11. After analysis of variance post hoc tests may be run only if F achieves the necessary level of statistical significance (i.e. P < 0.05) and there is no significant variance in homogeneity.

People run post-hocs after a failure to find a significant main effect on the ANOVA? Seriously? Or are we talking about whether one should run all possible comparison post-hocs in the absence of an interaction? (seriously, when is the last time you saw a marginal-mean post-hoc used?) And isn’t this just going to herald the return of the pre-planned comparison strategy**?

Anyway I guess I’m saying Kudos to BJP for putting down their marker on these design and reporting issues. Sure I thought many of these were already the necessary standards. But clearly there are a lot of people skirting around many of these in publications, specifically in BJP***. This new requirement will stiffen the spine of reviewers and editors alike.

*N.b. I gave up my personal jihad on this many years ago after getting exactly zero traction in my scientific community. I.e., I had constant fights with reviewers over why my p values were all “suspiciously” p<0.5 and no backup from editors when I tried to slip this concept into reviews.

**I think this is possibly a good thing.

***A little birdy who should know claimed that at least one AE resigned or was booted because they were not down with all of these new requirements.

Thought of the day

December 5, 2014

One thing that always cracks me up about manuscript review is the pose struck* by some reviewers that we cannot possibly interpret data or studies that are not perfect.

There is a certain type of reviewer that takes the stance* that we cannot in any way compare treatment conditions if there is anything about the study that violates some sort of perfect, Experimental Design 101 framing even if there is no reason whatsoever to suspect a contaminating variable. Even if, and this is more hilarious, if there are reasons in the data themselves to think that there is no effect of some nuisance variable.

I’m just always thinking….

The very essence of real science is comparing data across different studies, papers, paradigms, laboratories, etc and trying to come up with a coherent picture of what might be a fairly invariant truth about the system under investigation.

If the studies that you wish to compare are in the same paper, sure, you’d prefer to see less in the way of nuisance variation than you expect when making cross-paper comparisons.
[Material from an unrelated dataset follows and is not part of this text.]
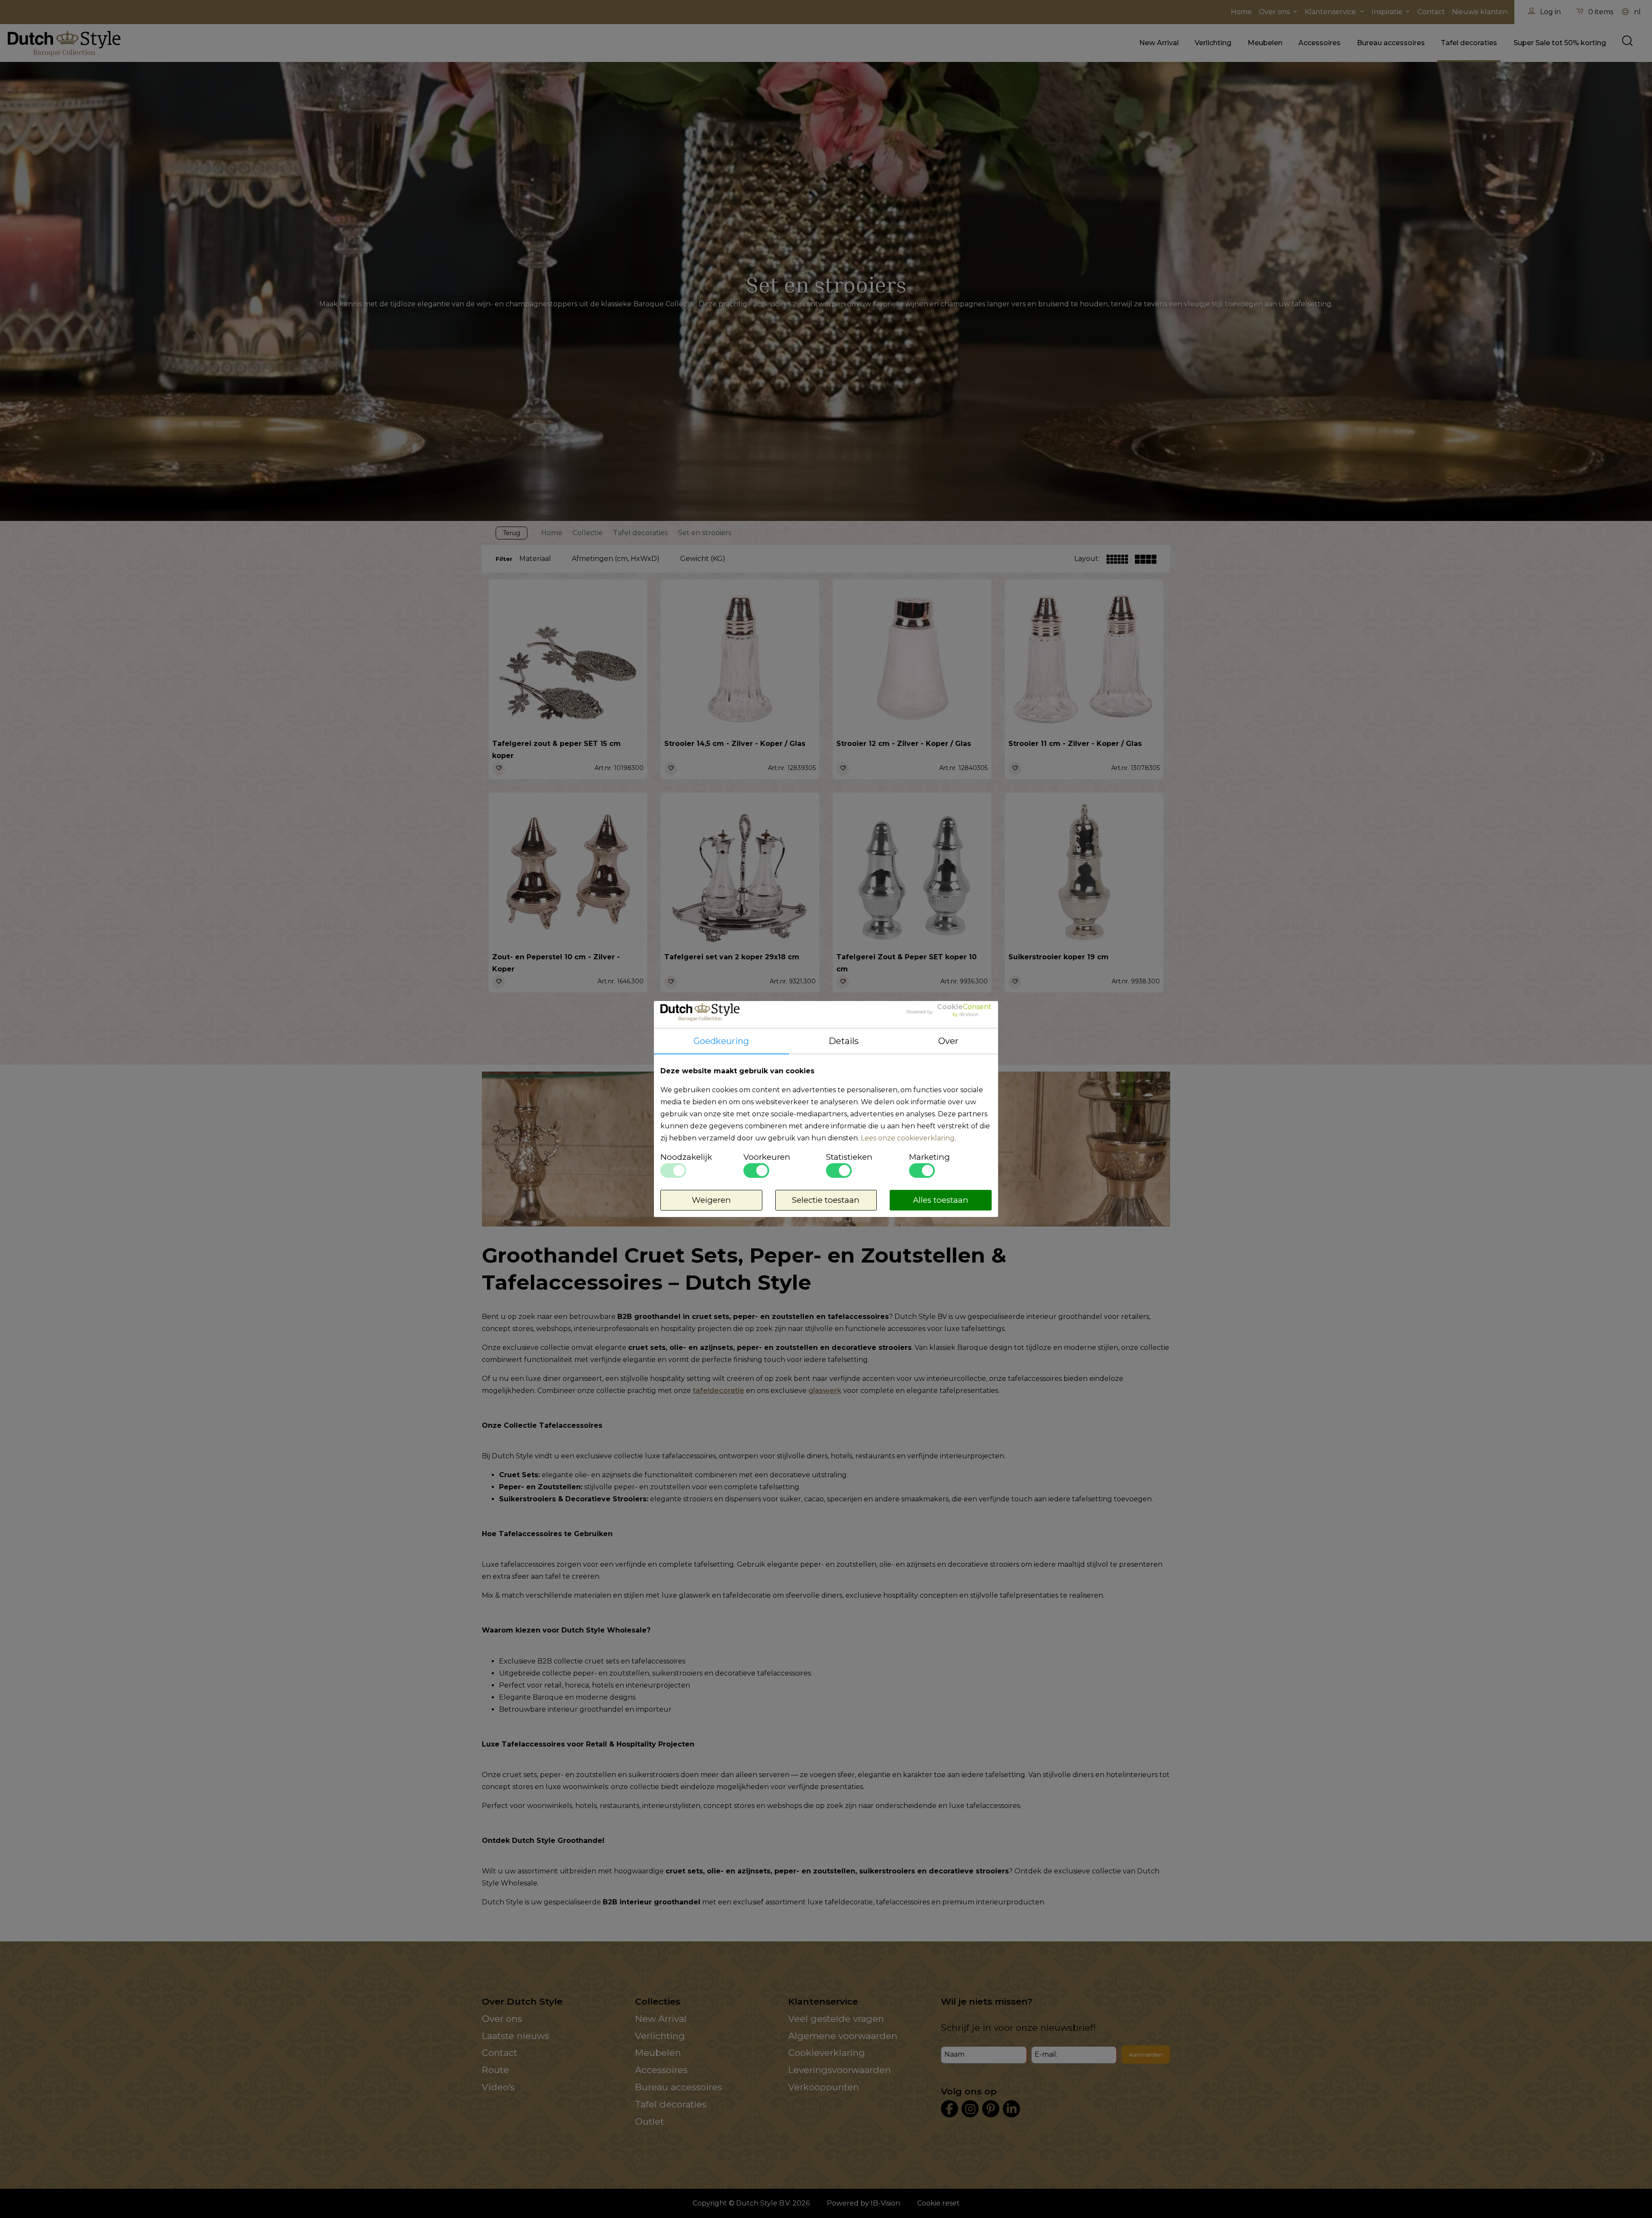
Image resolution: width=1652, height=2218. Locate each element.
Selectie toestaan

I get that. But still….some people.

Note: this is some way relates to the alleged “replication crisis” of science.
*having nothing to go on but their willingness to act like the manuscript is entirely uninterpretable and therefore unpublishable, I have to assume that some of them actually mean it. Otherwise they would just say “it would be better if…”. right?

Replication costs money

August 12, 2014

I ran across a curious finding in a very Glamourous publication. Being that it was in a CNS journal, the behavior sucked. The data failed to back up the central claim about that behavior*. Which was kind of central to the actual scientific advance of the entire work.
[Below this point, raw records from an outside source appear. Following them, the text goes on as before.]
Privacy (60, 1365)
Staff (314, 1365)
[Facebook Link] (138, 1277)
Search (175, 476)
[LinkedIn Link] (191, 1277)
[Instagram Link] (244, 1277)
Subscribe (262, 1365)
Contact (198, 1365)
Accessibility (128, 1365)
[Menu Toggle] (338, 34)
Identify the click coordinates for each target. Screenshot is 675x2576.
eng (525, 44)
So I contemplated an initial, very limited check on the behavior. A replication of the converging sort.

It’s going to cost me about $15K to do it.

If it turns out negative, then where am I? Where am I going to publish a one figure tut-tut negative that flies in the face of a result published in CNS?

If it turns out positive, this is almost worse. It’s a “yeah we already knew that from this CNS paper, dumbass” rejection waiting to happen.

Either way, if I expect to be able to publish in even a dump journal I’m gong to need to throw some more money at the topic. I’d say at least $50K.

At least.

Spent from grants that are not really related to this topic in any direct way.

If the NIH is serious about the alleged replication problem then it needs to be serious about the costs and risks involved.
*a typical problem with CNS pubs that involve behavioral studies.